→ WORK REQUIRED: Write out the data below exactly, beginning with the first line and ending once the line that has "All our Blogs (491, 2372)" is written.

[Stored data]
***
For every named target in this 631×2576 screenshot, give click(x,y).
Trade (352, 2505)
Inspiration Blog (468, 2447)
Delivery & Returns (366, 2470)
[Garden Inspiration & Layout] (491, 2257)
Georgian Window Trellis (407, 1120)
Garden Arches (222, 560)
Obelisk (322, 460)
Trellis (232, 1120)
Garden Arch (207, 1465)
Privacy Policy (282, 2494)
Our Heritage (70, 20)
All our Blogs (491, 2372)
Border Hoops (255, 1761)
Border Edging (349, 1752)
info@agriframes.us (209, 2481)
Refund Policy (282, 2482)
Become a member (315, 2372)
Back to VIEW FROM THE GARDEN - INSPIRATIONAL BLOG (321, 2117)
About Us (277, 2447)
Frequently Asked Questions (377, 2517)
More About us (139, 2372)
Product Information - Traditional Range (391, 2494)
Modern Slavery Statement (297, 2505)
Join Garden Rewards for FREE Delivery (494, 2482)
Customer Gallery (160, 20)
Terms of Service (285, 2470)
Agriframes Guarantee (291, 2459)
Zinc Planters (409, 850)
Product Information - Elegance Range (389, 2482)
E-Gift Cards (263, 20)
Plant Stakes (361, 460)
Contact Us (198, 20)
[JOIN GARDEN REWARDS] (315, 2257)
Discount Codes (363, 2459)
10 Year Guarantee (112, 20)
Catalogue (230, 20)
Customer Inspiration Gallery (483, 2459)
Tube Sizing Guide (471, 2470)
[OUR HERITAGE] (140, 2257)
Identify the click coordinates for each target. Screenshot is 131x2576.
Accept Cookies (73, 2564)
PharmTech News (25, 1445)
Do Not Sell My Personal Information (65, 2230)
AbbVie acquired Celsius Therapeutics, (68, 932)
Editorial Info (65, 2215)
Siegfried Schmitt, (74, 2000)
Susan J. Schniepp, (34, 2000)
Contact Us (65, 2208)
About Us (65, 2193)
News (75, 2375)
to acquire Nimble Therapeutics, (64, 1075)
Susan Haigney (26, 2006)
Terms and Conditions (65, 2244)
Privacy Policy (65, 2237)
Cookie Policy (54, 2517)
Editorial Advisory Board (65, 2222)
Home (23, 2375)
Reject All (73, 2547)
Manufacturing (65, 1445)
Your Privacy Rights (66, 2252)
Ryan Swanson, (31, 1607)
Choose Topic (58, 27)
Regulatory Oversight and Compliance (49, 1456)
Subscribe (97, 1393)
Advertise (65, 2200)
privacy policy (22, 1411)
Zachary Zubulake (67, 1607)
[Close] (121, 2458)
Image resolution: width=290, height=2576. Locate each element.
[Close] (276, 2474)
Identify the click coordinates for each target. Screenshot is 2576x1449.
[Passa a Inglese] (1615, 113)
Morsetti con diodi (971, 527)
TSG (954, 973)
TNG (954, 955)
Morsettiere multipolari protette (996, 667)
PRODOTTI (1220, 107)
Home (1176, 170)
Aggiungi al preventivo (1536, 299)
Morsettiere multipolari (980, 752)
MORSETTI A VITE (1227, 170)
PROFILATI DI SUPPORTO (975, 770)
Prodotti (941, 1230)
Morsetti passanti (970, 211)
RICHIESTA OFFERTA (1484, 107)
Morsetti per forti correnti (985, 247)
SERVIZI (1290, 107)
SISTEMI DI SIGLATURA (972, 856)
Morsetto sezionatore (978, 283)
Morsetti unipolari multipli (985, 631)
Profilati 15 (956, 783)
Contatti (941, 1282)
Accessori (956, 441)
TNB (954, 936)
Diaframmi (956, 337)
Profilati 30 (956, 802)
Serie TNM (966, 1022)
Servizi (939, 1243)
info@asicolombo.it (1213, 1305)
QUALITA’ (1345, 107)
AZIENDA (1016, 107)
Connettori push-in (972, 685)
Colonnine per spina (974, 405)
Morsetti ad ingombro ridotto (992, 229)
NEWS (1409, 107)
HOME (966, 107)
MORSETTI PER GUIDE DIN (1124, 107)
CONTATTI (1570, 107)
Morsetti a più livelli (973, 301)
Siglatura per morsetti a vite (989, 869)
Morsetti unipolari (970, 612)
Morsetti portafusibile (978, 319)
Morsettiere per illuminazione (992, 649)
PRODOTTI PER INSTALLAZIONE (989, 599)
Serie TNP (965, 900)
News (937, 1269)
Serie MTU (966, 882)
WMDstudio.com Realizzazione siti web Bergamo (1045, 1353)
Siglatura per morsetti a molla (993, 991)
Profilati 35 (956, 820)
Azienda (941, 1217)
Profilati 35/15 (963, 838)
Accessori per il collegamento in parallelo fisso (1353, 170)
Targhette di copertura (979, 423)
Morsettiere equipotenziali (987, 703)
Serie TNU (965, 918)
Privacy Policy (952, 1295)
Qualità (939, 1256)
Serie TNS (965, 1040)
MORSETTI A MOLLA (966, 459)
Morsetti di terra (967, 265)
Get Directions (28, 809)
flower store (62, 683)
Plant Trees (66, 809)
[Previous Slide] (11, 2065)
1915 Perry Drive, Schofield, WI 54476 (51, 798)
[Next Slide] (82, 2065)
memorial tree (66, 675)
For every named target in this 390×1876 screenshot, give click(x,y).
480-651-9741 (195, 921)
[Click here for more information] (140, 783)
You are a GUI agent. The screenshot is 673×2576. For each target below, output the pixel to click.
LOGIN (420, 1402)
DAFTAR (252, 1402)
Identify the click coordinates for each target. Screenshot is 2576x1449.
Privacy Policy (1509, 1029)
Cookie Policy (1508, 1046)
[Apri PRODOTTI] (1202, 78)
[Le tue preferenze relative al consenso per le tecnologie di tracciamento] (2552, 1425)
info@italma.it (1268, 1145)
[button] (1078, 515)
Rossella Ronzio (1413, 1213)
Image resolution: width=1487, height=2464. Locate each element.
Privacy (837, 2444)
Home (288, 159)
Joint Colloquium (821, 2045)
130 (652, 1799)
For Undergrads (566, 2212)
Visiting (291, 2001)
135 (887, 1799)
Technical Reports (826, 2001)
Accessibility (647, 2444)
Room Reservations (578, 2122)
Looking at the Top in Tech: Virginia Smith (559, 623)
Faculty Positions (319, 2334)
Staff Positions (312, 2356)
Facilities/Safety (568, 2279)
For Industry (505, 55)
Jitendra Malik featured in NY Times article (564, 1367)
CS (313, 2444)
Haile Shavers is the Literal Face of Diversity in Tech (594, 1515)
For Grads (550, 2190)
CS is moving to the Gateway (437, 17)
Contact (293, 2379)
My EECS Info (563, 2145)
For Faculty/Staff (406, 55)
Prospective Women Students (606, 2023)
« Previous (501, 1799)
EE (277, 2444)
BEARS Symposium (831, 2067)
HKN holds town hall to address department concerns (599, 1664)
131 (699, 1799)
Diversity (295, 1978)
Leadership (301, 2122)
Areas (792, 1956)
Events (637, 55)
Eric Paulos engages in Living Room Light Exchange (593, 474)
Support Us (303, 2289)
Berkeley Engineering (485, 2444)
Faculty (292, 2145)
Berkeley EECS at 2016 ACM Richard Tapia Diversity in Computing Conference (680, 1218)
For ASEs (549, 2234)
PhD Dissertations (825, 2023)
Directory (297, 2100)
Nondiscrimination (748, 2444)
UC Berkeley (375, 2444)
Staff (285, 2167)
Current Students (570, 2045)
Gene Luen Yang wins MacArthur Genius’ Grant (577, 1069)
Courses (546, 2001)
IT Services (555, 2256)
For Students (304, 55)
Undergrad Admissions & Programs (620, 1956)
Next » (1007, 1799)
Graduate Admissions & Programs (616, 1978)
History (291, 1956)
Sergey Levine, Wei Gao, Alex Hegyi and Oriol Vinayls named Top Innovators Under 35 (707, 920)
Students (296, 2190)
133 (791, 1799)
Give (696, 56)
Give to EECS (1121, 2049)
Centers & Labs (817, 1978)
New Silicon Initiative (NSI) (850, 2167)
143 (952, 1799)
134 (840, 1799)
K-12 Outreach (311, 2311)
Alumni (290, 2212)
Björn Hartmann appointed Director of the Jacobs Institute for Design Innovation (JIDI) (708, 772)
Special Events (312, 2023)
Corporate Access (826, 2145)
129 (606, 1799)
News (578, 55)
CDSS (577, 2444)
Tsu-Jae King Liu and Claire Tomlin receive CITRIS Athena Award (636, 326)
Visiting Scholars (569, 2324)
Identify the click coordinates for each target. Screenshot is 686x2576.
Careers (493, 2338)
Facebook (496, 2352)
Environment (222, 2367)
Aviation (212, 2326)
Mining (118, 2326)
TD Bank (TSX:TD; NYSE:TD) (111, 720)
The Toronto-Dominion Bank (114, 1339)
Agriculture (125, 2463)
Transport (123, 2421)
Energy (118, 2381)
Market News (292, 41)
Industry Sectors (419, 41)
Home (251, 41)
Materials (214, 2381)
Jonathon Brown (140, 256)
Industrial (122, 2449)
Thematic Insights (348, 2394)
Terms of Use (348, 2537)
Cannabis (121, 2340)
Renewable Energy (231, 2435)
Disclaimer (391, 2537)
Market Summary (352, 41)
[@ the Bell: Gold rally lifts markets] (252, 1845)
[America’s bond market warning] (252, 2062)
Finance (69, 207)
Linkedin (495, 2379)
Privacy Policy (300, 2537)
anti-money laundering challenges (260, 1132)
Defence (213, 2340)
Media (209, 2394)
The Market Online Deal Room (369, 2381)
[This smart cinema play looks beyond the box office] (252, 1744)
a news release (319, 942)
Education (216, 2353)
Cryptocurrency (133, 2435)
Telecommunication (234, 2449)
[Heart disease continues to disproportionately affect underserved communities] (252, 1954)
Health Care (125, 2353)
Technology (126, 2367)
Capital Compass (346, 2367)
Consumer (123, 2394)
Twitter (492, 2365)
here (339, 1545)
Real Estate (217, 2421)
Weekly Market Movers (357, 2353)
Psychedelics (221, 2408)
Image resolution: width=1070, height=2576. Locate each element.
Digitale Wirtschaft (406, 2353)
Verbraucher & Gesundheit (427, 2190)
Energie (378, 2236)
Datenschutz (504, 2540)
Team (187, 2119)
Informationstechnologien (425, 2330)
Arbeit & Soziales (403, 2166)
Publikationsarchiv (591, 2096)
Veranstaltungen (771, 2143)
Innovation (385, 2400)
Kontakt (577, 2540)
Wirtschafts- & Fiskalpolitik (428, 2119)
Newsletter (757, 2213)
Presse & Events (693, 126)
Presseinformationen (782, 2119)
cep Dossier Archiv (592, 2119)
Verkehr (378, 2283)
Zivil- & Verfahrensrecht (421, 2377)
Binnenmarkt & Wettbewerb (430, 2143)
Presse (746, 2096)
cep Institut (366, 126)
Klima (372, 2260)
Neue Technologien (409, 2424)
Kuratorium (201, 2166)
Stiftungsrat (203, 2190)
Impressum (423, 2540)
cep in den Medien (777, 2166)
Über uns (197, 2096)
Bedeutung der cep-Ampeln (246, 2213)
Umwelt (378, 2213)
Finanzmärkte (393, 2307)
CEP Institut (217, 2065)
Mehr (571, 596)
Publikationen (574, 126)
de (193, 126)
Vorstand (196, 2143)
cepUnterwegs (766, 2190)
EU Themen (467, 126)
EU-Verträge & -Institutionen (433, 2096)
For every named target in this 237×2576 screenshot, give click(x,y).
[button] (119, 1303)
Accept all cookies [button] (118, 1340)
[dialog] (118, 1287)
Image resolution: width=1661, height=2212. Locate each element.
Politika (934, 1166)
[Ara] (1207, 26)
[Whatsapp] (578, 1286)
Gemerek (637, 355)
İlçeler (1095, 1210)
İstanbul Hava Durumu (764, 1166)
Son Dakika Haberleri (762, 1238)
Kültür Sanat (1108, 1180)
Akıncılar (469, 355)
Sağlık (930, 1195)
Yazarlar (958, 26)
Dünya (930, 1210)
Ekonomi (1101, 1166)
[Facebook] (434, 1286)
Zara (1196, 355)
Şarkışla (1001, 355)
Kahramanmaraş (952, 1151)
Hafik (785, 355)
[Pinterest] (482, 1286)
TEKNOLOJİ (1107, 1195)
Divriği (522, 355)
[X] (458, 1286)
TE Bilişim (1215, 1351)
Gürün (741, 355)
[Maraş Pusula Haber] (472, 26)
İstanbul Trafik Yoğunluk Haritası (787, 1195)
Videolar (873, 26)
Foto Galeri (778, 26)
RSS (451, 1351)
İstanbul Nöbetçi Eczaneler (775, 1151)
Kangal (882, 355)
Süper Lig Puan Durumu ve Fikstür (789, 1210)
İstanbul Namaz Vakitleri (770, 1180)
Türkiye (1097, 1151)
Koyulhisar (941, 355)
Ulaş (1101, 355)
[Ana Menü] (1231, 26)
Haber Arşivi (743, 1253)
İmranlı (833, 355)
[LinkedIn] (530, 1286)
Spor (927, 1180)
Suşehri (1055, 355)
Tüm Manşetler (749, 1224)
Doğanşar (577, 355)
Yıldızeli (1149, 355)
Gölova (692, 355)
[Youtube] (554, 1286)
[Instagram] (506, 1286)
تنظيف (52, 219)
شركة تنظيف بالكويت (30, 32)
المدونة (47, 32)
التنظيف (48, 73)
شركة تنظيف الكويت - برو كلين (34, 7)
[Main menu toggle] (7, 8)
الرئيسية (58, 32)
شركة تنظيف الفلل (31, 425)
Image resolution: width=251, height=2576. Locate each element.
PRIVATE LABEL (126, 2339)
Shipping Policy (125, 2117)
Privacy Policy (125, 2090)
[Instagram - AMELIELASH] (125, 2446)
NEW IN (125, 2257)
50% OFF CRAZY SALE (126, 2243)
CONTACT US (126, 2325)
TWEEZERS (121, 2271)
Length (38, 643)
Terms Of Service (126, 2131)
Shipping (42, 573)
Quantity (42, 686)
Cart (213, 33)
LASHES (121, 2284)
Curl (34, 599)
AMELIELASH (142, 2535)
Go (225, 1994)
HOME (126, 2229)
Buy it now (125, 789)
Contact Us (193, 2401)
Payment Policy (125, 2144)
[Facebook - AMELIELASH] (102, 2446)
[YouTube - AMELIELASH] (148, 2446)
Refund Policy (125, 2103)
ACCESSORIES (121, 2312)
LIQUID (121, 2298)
***
→ ANSWER FOR THIS EXERCISE:
For every named target in this 631×2576 screenshot, give click(x,y).
Trade (352, 2505)
Inspiration Blog (468, 2447)
Delivery & Returns (366, 2470)
[Garden Inspiration & Layout] (491, 2257)
Georgian Window Trellis (407, 1120)
Garden Arches (222, 560)
Obelisk (322, 460)
Trellis (232, 1120)
Garden Arch (207, 1465)
Privacy Policy (282, 2494)
Our Heritage (70, 20)
All our Blogs (491, 2372)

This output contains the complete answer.